Orleans-Braganza, who is also a federal deputy in the Brazilian National Congress, spoke out during a special commission meeting wherein lawmakers discussed a bill that proposes a legal framework for digital currencies.
Orleans-Braganza said the bill should only be discussed in the Congress if there is high consumer demand for it. Otherwise, according to Orleans-Braganza, it is merely an example of the state intervening in something which is not its business:
“Good regulation is one that comes from the consumer’s demand for something for which he felt injured and calls for state protection.
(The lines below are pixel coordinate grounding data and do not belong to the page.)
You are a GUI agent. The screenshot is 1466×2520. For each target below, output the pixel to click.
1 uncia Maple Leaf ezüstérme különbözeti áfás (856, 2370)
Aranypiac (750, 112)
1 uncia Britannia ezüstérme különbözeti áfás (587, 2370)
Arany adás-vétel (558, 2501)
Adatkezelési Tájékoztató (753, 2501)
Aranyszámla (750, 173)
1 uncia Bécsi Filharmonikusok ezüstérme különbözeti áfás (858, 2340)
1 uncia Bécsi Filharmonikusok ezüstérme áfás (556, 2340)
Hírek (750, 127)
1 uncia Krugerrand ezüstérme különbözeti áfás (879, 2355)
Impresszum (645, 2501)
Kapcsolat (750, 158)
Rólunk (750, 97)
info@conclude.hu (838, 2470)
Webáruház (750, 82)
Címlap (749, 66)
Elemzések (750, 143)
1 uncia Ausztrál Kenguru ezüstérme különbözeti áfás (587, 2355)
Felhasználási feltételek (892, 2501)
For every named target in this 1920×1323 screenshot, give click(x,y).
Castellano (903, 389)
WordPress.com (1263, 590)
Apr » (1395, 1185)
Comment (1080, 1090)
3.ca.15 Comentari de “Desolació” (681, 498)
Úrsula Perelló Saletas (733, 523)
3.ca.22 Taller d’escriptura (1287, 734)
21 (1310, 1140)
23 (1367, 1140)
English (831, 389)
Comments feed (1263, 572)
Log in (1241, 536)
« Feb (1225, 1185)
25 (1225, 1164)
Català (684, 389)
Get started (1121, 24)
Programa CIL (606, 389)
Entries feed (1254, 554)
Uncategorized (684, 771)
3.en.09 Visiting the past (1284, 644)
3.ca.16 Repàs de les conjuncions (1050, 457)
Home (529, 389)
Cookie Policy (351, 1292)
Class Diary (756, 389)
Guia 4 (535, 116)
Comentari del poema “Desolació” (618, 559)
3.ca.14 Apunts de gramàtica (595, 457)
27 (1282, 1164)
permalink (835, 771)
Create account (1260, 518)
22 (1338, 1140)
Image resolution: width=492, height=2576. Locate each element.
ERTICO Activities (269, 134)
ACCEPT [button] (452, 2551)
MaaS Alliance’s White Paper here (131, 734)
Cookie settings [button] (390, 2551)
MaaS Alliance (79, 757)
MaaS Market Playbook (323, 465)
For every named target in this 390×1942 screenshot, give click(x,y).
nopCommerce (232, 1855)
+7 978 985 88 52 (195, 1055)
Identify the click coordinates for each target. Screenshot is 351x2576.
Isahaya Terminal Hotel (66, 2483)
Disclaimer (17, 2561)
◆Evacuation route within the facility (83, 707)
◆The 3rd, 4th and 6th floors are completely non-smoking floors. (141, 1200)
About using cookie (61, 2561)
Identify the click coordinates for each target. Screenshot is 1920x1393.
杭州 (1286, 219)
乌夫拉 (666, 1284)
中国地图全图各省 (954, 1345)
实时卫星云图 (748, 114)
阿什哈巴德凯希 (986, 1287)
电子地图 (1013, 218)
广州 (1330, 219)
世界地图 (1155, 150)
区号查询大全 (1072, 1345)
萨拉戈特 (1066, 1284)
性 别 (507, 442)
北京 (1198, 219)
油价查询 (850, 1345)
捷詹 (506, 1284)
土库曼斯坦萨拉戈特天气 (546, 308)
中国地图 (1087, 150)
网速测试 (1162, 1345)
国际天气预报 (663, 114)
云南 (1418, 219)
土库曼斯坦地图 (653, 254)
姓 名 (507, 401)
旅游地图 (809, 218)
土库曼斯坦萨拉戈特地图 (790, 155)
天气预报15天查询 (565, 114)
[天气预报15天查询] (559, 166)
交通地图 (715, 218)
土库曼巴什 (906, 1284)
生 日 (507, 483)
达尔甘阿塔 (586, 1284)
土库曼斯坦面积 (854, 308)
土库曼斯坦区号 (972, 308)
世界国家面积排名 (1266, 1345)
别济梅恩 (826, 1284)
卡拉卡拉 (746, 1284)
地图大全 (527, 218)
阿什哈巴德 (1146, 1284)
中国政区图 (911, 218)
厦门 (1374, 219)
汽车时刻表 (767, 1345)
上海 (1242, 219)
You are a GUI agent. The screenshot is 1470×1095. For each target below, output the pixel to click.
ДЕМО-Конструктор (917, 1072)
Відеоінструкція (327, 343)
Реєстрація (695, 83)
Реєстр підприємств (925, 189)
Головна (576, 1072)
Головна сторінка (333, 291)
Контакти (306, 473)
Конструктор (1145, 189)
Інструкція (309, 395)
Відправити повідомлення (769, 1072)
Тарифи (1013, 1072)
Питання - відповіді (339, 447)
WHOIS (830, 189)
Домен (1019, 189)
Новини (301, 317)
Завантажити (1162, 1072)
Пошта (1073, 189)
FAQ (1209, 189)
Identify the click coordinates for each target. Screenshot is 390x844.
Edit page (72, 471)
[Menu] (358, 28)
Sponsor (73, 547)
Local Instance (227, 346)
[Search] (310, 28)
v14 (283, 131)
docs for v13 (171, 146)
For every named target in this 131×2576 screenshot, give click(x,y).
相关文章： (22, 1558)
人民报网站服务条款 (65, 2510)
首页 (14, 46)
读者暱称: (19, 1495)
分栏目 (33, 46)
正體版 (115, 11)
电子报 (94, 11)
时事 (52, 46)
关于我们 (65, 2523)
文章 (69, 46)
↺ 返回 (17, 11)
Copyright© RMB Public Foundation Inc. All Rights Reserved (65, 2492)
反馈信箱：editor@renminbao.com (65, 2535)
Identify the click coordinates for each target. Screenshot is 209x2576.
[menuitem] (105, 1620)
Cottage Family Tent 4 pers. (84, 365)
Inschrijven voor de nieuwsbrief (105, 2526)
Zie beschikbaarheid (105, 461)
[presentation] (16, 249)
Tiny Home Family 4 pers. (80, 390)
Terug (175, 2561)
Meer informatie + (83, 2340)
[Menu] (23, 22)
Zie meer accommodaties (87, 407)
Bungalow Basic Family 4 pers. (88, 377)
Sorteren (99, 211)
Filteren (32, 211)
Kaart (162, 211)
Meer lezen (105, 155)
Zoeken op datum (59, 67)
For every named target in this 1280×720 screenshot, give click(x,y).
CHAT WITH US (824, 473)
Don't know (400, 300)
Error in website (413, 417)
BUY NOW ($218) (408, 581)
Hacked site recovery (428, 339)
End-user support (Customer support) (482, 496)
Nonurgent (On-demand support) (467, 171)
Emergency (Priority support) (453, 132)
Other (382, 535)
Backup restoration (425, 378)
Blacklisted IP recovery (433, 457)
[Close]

I question this adventure of wanting to regulate something which consumers and companies organized to receive Bitcoin do not demand.”
Orleans-Braganza further noted that cryptocurrencies may sometimes be used under illicit circumstances, but that does not justify limitless regulation by the state.
The President of the Chamber of Deputies, Rodrigo Maia, requested the creation of the aforementioned special commission to deliver an opinion on the bill, which aims to regulate Bitcoin (BTC) and other digital currencies in Brazil, on May 30, 2019. The commission is composed of 34 members in accordance with the House Rules of Procedure.
In June, the Department of Federal Revenue of Brazil released new rules requiring that cryptocurrency exchanges inform the regulator about users’ transactions in order to identify tax fraud. The agency now requires that cryptocurrency exchanges operators based in Brazil provide information about all transactions carried out within their system.